Comme dans le manga La vie de Raffaello Santi dit Raphaël de Machiko Satonaka, le propos est d’une portée universelle : l’importance de la copie des maîtres, pour comprendre leur manière de voir, leurs techniques. Son indépendance artistique en recherchant sa propre voie, la nécessité d’évoluer, la mort par la stagnation. Mais aussi jusqu’où faut-il se plier pour ne pas vivre dans la pauvreté ; quelle est la part du commercial et de l’artistique dans le travail de création ? Et quid des collaborations : le dessin doit il servir le texte ou inversement ?
Tout cela s’applique à bien des domaines, la bande dessinée incluse. Shōtarō IshiNoMori semble même nous parler de son métier, une perpétuelle quête au-delà de tout, fixée à sa table à dessin, un voyage imaginaire dans les limbes de son esprit pour en extirper des récits, des personnages qui sonnent juste.

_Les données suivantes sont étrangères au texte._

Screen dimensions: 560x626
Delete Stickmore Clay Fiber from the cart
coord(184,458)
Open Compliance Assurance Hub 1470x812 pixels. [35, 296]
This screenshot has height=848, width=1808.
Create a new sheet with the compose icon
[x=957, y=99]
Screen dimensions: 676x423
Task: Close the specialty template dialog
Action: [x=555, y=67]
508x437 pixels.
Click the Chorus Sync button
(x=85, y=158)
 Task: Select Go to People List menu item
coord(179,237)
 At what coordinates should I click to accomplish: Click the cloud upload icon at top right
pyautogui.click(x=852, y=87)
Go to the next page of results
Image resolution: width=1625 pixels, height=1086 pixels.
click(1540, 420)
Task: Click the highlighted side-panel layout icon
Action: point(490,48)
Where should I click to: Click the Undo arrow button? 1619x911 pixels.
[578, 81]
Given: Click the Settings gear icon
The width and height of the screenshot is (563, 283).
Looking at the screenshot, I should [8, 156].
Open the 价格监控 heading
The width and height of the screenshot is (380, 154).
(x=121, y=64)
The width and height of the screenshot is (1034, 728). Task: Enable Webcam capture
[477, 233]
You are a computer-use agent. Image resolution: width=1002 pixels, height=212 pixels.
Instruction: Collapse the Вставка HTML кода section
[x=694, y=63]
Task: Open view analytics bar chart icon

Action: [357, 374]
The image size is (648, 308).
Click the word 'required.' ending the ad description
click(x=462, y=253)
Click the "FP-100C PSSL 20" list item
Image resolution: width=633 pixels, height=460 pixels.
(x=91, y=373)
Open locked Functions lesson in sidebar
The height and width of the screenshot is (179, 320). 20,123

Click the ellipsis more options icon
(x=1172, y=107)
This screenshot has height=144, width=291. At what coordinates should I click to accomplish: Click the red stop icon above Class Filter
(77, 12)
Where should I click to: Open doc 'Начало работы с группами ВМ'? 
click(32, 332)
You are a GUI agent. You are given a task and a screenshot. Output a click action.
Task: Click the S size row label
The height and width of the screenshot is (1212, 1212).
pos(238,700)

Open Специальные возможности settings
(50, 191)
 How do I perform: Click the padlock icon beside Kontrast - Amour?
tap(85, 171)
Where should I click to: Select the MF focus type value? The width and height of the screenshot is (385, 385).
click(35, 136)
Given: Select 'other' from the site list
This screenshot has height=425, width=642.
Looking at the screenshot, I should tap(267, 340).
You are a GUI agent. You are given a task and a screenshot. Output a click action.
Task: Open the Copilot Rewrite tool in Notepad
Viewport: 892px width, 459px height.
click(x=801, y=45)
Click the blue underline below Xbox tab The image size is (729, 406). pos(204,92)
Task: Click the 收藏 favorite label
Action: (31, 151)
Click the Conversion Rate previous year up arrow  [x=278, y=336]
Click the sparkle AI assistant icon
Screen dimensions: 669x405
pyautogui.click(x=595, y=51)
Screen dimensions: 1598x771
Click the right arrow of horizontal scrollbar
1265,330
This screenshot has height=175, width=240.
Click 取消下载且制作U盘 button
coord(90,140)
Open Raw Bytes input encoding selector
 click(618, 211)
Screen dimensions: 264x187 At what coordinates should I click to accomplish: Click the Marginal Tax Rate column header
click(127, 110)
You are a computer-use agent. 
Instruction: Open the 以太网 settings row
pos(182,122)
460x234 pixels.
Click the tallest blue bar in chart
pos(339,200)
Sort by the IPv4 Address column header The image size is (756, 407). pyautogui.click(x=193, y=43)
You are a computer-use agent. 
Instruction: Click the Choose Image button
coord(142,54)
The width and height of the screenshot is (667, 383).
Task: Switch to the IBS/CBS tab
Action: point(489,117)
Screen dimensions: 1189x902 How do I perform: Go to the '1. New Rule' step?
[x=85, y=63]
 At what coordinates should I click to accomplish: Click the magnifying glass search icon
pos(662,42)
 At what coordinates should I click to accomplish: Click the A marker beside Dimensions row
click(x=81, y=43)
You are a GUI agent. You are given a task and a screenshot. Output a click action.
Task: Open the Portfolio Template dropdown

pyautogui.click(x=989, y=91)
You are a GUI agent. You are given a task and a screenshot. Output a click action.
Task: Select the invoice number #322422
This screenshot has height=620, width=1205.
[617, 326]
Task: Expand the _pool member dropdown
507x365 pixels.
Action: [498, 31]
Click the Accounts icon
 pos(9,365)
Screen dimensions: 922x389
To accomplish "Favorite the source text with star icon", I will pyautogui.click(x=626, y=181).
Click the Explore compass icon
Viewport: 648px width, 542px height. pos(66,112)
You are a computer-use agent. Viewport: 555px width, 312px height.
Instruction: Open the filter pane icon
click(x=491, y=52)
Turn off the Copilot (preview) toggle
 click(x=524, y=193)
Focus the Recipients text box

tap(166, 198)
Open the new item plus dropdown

Didactique et distrayant, d’une grande qualité narrative, Hokusai est un manga qui se permet des libertés avec son existence connue pour mieux nous amener à rentrer dans l’exigence de ce peintre bien plus efficacement que n'importe quel écrit académique.


+ Un biographie originale sur un homme original
+ One-shot
+ Mise en page et narration de qualité
- L’adaptation graphique aurait pu être poussée plus loin

[1] Séries télévisées nippones où un voire plusieurs personnages tentent de sauver notre planète contre diverses menaces. Les héros sont vêtus au choix, de combinaisons de couleurs unies (genre Bioman), avec des armures, se métamorphosent, … Ces séries sont bourrées d’effets spéciaux .
[2] Tous les mangas cités sont traduits en français.
[3] Auteur de Devil Man, Great Maginzer
[4] Auteur de To Terra, Kaze to ki no Uta
[5] Comme il l’indique lui-même dans la postface du manga, il a créé pour cela une sorte de personnage imaginaire "avec lequel il essaye plus ou moins de respecter les étapes de la vie de Hokusai", mais il préfère  "mettre l'accent sur les zones d'ombres qui la composent".